• **Task instructions**: Using only the entries below, output the lines starting at the one containing "The width and height of the screenshot is (1024, 601)." and ending at the one containing "Given: Click the", exactly and inclusive of both, omitting the pictures.

-- Extracted records follows --

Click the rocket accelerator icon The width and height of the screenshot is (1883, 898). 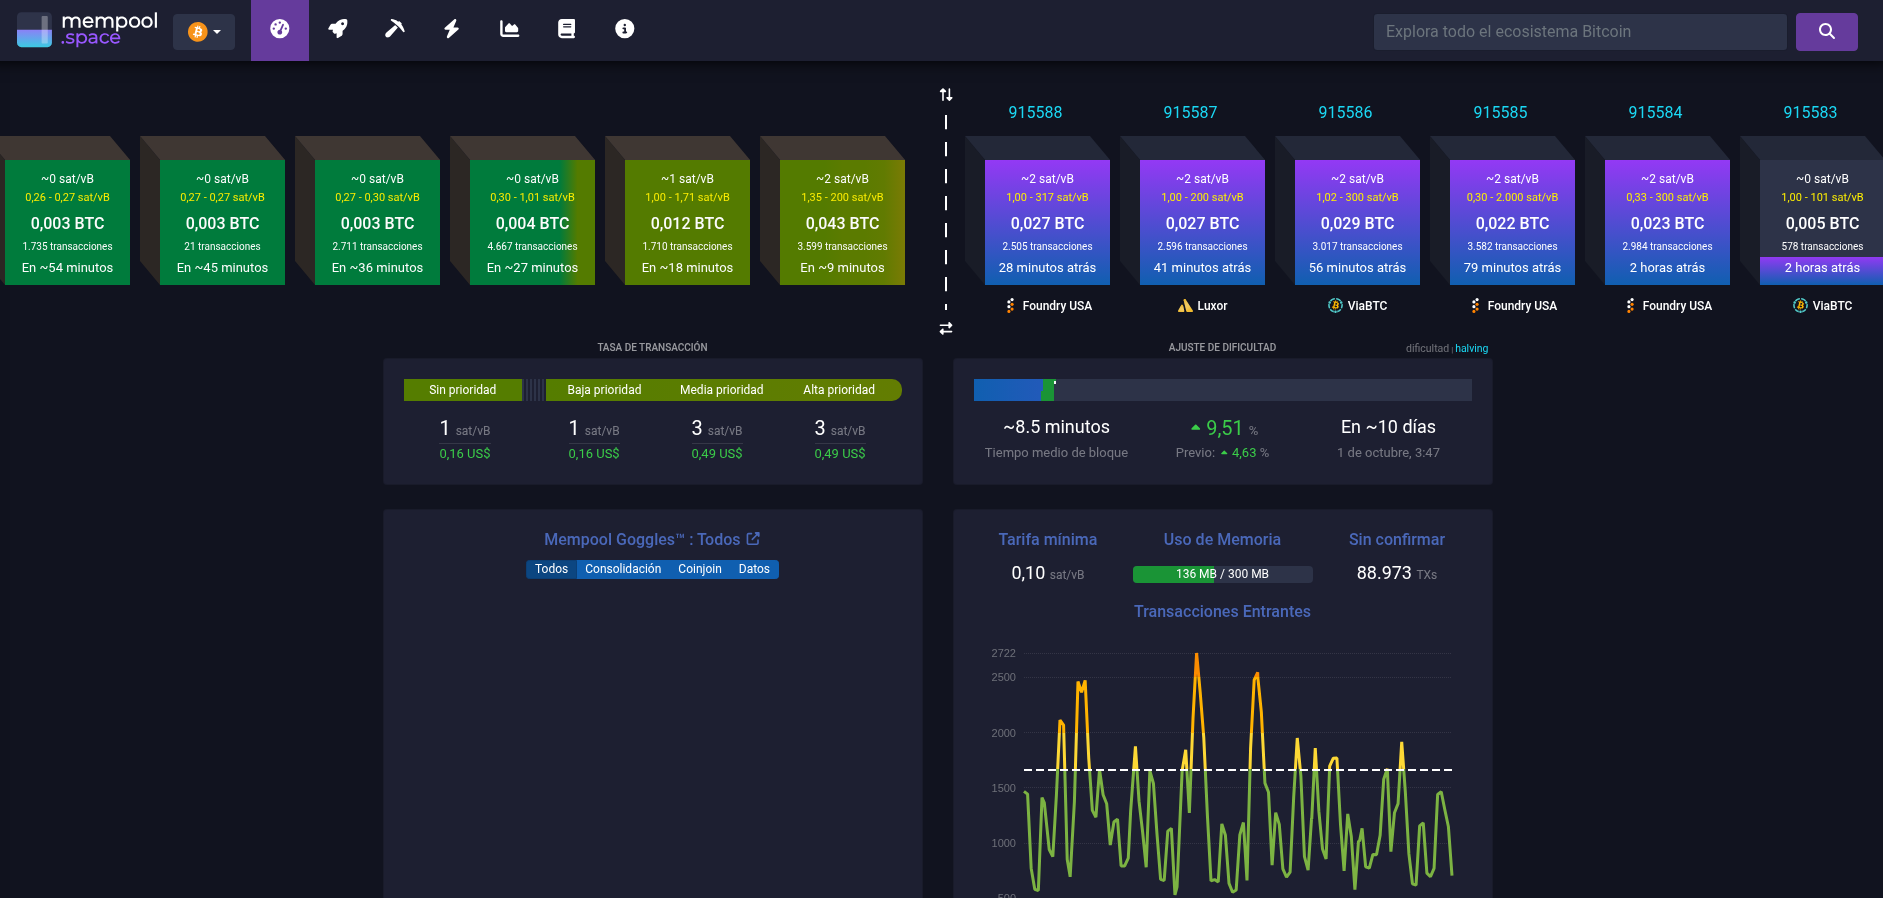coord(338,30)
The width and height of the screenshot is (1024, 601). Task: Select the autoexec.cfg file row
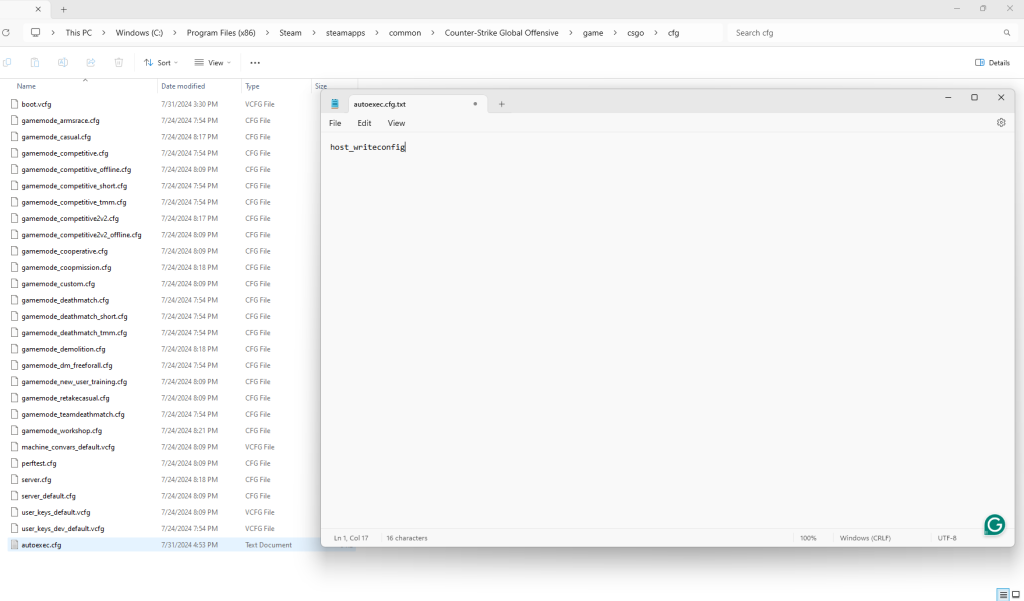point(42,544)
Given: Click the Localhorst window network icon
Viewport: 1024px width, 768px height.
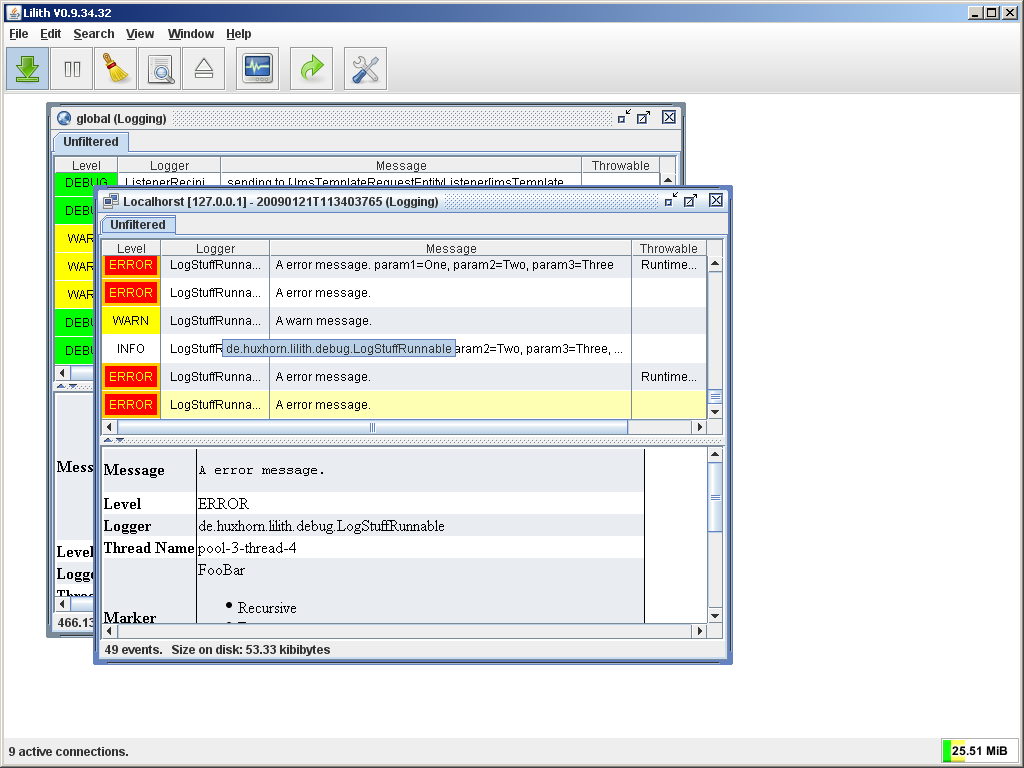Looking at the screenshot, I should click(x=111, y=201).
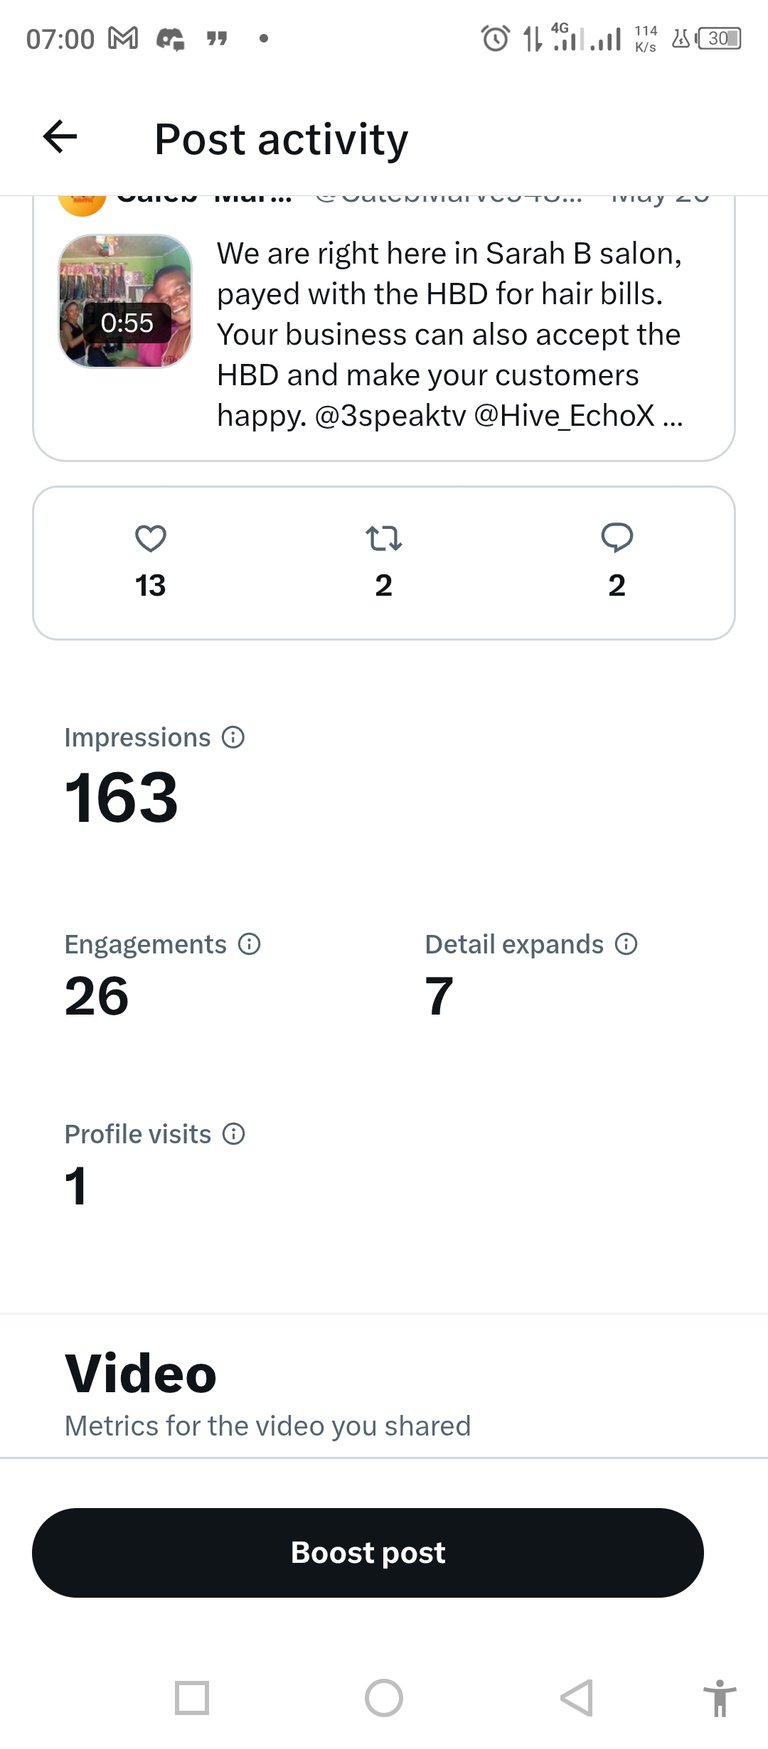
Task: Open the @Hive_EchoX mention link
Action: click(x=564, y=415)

-- Extracted records concluded --
-- Extracted records follows --

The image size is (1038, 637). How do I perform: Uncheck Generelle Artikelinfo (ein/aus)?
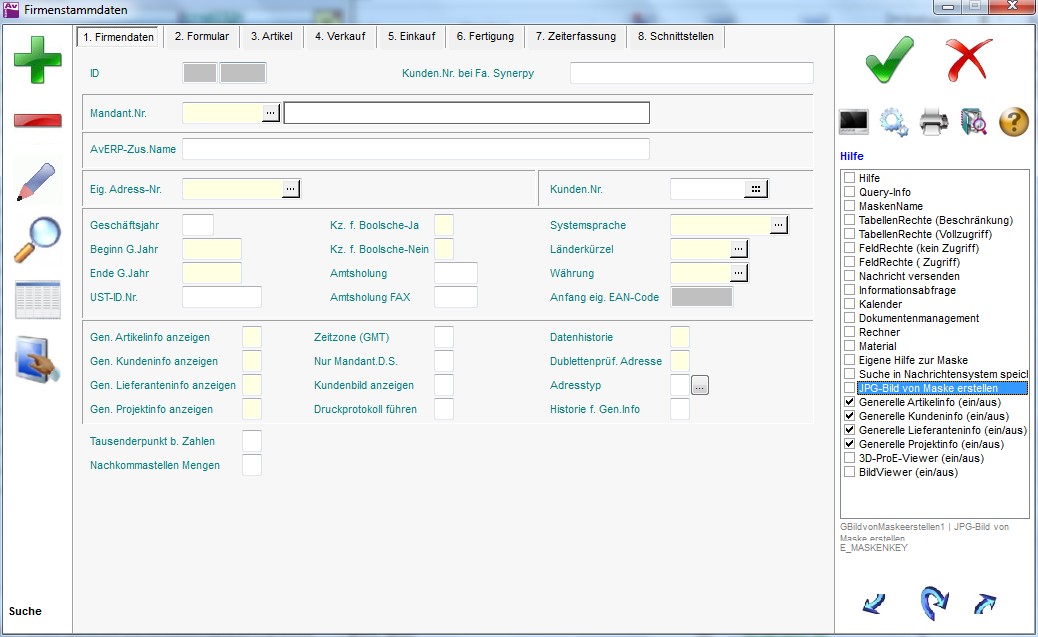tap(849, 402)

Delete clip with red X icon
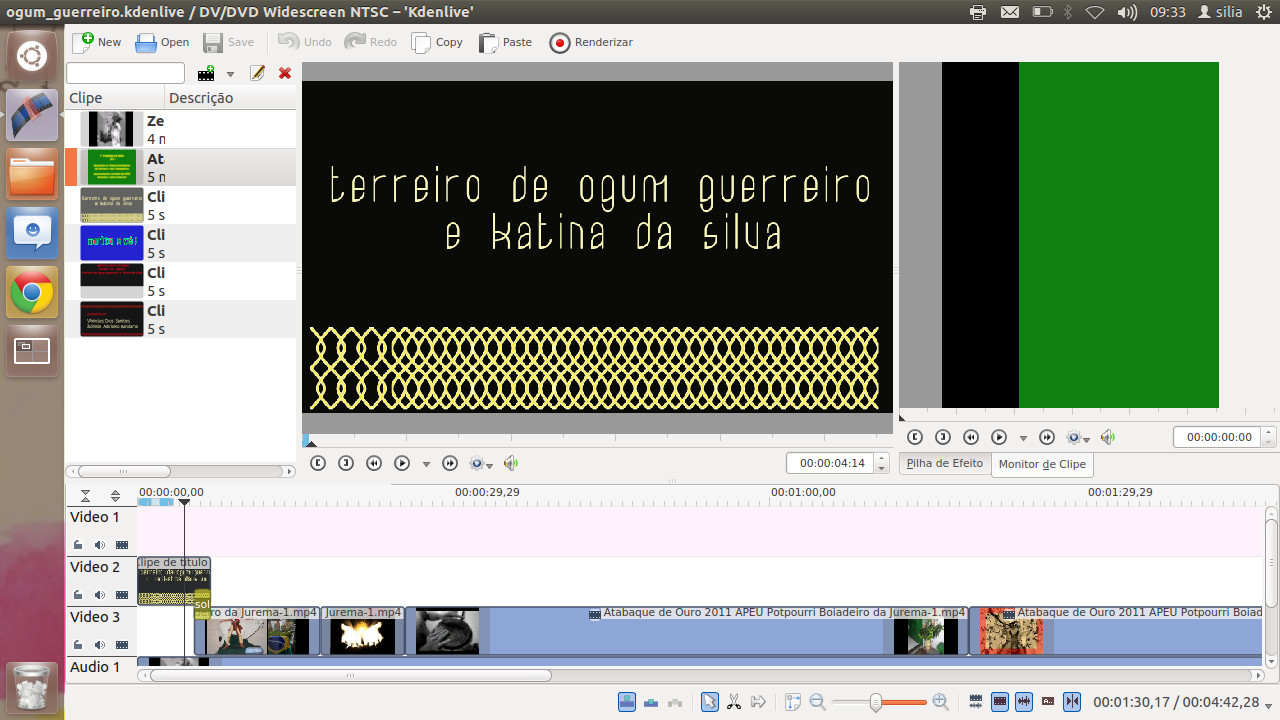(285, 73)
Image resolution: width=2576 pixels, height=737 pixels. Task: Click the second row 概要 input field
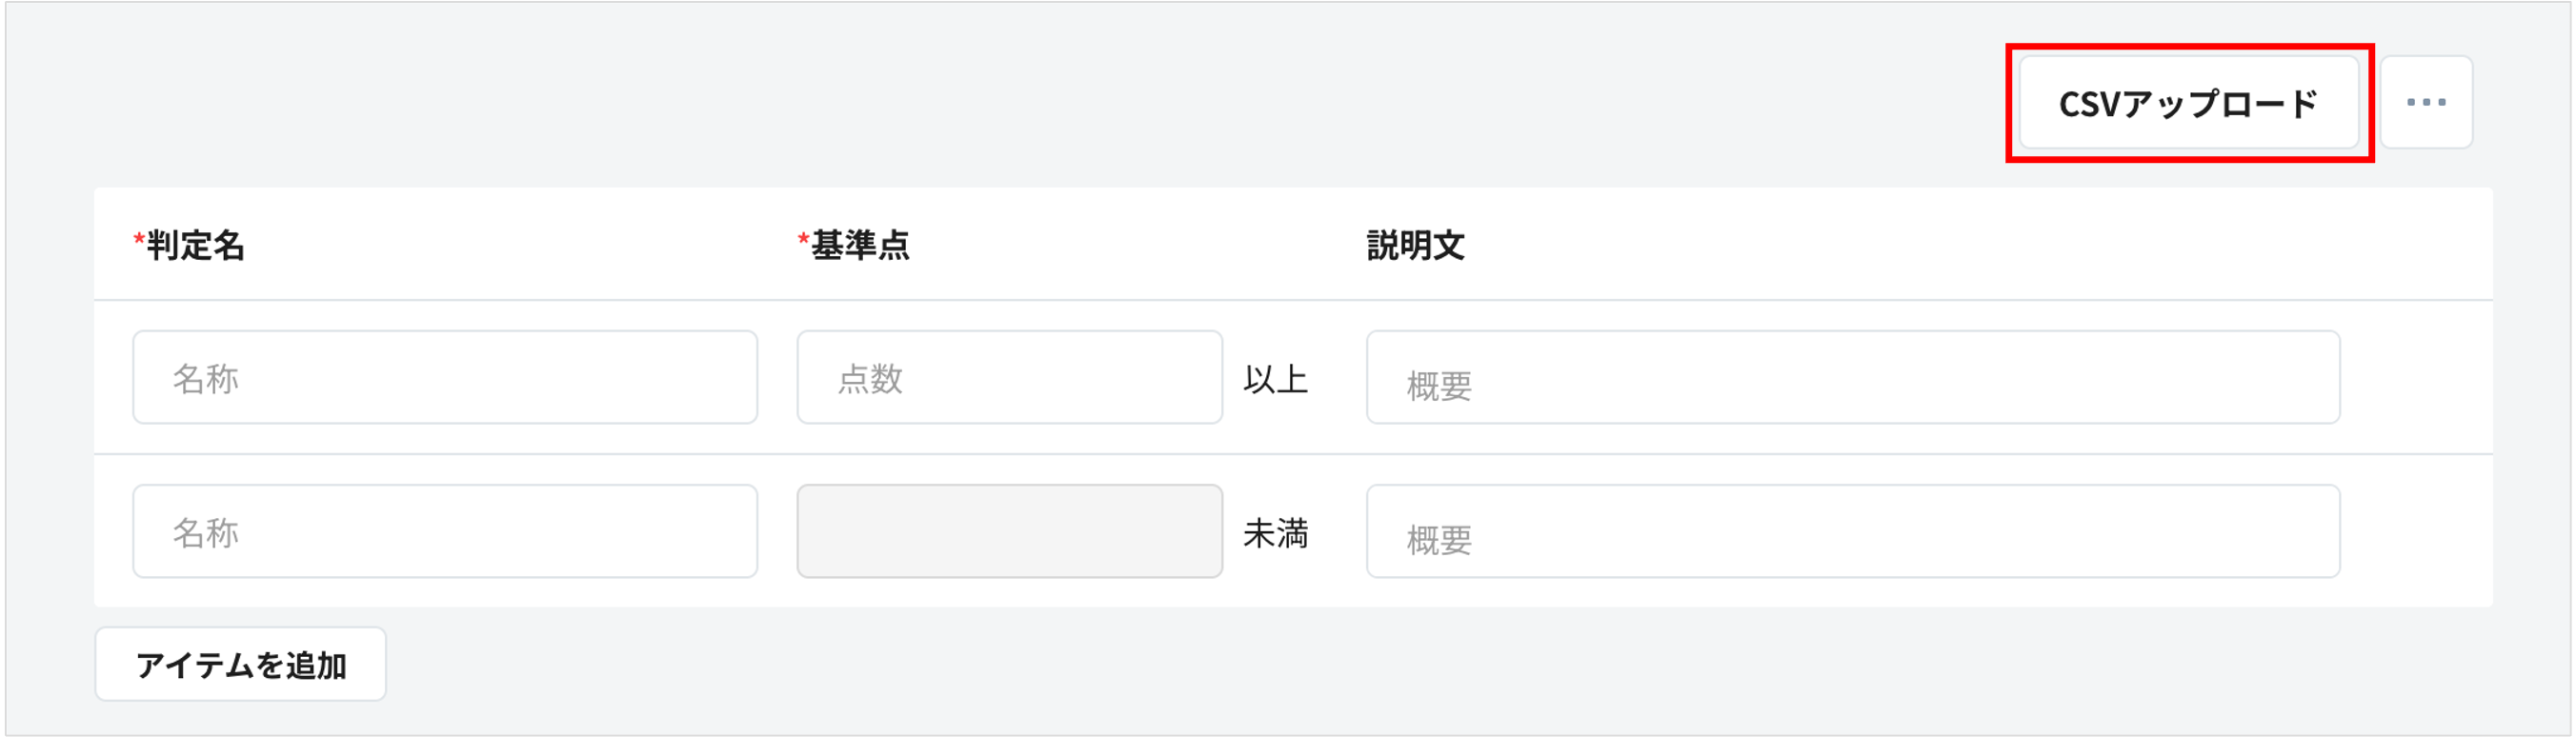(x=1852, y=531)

-- Extracted records concluded --
-- Extracted records follows --

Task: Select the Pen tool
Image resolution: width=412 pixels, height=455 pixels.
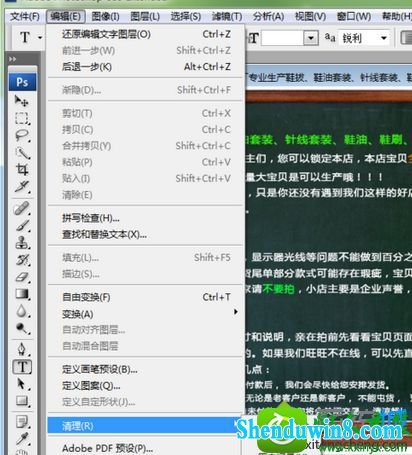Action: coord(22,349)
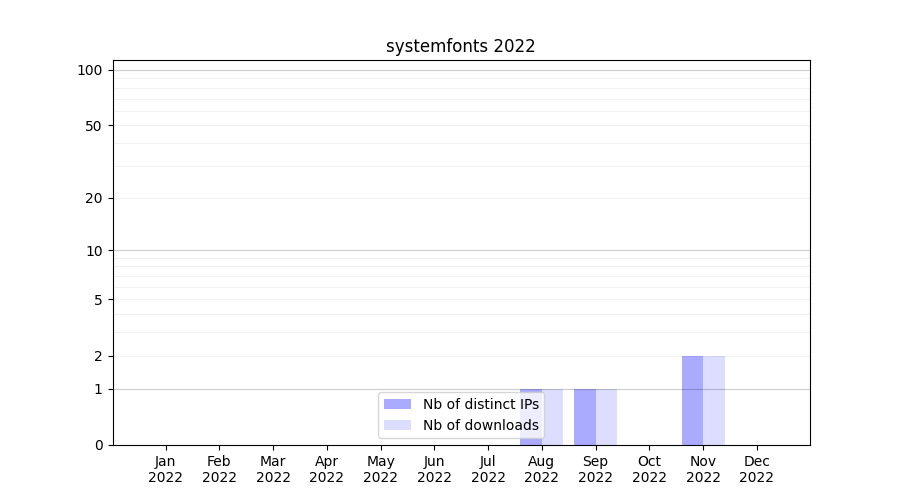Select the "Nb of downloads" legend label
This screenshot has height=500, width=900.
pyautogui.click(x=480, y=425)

-- Extracted records concluded --

• **Your solution**:
The width and height of the screenshot is (1024, 601). Task: Select the autoexec.cfg file row
point(42,544)
Given: Click the Localhorst window network icon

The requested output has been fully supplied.